● WORKING DATA:
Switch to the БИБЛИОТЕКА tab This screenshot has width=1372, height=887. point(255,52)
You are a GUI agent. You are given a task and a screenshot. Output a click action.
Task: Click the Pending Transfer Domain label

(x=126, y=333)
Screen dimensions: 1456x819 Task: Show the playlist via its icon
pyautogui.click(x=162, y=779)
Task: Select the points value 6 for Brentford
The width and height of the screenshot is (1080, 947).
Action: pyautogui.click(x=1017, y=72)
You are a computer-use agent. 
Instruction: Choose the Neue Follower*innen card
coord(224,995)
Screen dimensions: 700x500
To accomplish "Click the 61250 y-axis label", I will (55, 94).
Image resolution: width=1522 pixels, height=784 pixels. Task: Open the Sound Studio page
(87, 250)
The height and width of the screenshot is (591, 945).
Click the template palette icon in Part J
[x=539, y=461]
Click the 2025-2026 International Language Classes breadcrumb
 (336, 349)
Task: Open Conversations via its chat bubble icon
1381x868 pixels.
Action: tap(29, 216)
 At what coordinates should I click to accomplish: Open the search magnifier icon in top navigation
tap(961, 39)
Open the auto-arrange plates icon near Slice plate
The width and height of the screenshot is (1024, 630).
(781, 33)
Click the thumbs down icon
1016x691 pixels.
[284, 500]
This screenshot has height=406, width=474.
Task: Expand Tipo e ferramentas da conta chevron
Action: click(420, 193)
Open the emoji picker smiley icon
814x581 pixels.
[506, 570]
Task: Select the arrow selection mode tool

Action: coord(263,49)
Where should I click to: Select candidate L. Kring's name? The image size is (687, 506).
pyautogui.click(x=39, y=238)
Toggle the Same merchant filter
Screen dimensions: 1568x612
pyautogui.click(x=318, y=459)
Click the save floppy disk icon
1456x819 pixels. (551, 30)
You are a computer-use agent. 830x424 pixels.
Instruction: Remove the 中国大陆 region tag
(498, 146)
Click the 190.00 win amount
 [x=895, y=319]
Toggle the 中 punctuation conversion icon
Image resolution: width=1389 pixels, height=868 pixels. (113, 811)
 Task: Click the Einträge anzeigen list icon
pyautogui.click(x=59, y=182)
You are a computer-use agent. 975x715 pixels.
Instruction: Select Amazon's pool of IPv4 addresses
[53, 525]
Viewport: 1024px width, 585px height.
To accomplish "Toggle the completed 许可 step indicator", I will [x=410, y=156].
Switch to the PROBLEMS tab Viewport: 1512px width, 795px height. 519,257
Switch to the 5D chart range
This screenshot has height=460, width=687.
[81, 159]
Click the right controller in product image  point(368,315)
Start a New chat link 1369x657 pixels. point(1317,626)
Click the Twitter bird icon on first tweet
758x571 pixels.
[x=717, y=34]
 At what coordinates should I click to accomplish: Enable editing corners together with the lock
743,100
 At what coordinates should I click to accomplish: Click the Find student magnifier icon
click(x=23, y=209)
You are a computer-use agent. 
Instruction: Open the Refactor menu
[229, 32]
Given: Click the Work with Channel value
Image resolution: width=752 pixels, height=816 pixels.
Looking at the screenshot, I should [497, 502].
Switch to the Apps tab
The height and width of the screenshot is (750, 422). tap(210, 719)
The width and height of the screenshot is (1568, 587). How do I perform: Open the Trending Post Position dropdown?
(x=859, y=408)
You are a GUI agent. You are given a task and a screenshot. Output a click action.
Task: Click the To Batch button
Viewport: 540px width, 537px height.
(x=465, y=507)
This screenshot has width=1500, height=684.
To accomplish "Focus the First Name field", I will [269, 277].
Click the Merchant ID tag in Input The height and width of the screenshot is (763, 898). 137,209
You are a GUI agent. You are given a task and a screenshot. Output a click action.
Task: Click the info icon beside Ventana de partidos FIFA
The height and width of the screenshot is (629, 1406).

● AIM: Copy out the lines of the records above, from the one containing "Toggle the 中 punctuation conversion icon" through the one containing "[x=717, y=34]", both included, keeping every character unchanged.

● FULL SOLUTION:
Toggle the 中 punctuation conversion icon
Image resolution: width=1389 pixels, height=868 pixels. (113, 811)
 Task: Click the Einträge anzeigen list icon
pyautogui.click(x=59, y=182)
You are a computer-use agent. 975x715 pixels.
Instruction: Select Amazon's pool of IPv4 addresses
[53, 525]
Viewport: 1024px width, 585px height.
To accomplish "Toggle the completed 许可 step indicator", I will [x=410, y=156].
Switch to the PROBLEMS tab Viewport: 1512px width, 795px height. 519,257
Switch to the 5D chart range
This screenshot has height=460, width=687.
[81, 159]
Click the right controller in product image  point(368,315)
Start a New chat link 1369x657 pixels. point(1317,626)
Click the Twitter bird icon on first tweet
758x571 pixels.
[x=717, y=34]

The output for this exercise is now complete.